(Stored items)
════════════════════

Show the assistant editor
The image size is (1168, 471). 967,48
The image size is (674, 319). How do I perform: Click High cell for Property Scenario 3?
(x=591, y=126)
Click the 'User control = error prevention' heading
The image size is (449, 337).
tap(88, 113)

════════════════════

• **Assigned task**
From the first line to the last, transcribe the records exactly.

• **Response**
Show the assistant editor
The image size is (1168, 471). 967,48
The image size is (674, 319). How do I perform: Click High cell for Property Scenario 3?
(x=591, y=126)
Click the 'User control = error prevention' heading
The image size is (449, 337).
tap(88, 113)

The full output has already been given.